We present a detailed cost analysis benchmark comparing our architecture with other widely used models such as ConvNeXt41 and ViT20 in Supplementary Note B. To further diagnose our model’s performance, we carried out a series of experiments to understand our model’s sensitivity to SNR (Supplementary Note C.1 and Supplementary Figs. 2425), generalizability to other light sheets (Supplementary Note C.2), number of objects in the FOV (Supplementary Note C.3) and object size (Supplementary Note C.4 and Supplementary Fig. 26).

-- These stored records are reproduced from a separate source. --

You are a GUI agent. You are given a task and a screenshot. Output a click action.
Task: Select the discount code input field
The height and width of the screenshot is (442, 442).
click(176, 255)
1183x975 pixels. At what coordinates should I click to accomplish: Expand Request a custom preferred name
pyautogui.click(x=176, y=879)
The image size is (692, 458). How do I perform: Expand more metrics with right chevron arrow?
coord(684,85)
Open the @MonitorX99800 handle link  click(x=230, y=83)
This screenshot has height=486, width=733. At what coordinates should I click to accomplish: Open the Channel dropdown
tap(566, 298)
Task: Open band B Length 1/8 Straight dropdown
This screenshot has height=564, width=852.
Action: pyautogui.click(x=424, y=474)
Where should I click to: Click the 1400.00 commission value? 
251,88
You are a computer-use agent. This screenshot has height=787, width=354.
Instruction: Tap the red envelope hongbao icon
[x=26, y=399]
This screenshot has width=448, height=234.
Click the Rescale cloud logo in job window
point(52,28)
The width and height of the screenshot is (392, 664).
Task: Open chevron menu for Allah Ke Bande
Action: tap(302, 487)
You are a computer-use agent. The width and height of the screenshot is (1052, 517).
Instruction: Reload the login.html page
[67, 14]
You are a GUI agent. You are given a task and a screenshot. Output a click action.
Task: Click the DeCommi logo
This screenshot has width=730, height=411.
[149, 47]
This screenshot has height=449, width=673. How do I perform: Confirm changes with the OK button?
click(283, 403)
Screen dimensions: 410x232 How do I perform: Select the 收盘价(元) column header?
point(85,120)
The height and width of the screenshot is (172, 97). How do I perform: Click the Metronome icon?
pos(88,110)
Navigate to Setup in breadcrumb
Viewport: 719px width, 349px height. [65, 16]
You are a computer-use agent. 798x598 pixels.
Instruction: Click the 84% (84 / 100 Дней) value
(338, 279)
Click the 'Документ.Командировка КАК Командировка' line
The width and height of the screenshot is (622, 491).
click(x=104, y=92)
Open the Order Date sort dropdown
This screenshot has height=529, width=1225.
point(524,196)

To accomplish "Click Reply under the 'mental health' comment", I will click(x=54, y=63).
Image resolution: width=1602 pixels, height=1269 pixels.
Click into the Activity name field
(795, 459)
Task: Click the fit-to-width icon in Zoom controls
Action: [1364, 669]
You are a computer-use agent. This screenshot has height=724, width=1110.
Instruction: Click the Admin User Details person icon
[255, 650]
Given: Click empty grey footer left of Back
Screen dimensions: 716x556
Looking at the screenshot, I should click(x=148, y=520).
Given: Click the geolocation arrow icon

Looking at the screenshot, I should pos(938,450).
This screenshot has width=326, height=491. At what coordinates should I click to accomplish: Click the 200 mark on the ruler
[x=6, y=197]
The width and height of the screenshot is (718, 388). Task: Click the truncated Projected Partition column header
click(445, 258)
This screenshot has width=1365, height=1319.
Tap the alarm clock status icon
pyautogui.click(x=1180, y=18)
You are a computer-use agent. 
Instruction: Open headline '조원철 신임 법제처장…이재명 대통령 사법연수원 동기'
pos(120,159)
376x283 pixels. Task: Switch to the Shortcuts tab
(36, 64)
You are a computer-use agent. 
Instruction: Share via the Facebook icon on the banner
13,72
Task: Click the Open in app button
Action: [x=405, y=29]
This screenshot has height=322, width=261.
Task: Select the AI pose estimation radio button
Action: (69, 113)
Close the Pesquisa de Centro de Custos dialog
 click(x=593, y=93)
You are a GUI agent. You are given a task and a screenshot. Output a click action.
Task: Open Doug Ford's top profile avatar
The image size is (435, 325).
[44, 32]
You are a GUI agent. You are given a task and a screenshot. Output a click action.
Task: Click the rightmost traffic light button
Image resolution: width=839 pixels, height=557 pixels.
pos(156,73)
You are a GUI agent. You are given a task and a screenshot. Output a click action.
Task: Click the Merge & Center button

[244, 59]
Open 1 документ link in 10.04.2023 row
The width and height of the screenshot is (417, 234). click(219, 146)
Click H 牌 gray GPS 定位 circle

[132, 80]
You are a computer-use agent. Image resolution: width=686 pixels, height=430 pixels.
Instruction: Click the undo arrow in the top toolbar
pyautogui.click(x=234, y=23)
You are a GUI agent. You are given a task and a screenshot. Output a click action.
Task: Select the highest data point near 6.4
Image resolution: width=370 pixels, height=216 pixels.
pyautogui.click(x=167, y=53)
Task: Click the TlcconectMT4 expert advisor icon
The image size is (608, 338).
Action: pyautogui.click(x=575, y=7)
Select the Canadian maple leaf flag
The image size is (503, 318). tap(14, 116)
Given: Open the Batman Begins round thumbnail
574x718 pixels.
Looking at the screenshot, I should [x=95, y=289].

Ethics approval and consent to participate

All experiments with zebrafish were done in accordance with protocols approved by the University of California, Berkeley’s Animal Care and Use Committee and following standard protocols (animal use protocol number AUP-2019-09-12560-1). All zebrafish used in this study were embryos younger than 72 h postfertilization. Sex determination was not a factor in our experiments. All husbandry and experiments with zebrafish were done in accordance with protocols approved by the University of California, Berkeley’s Animal Care and Use Committee and following standard protocols (animal use protocol numbers AUP-2019-09-12560-1 (Upadhyayula laboratory), AUP-2020-10-13737-1 (Swinburne laboratory) and AUP-2021-05-14347-1 (Zebrafish Facility Core Protocol)).

Reporting summary

Further information on research design is available in the Nature Portfolio Reporting Summary linked to this article.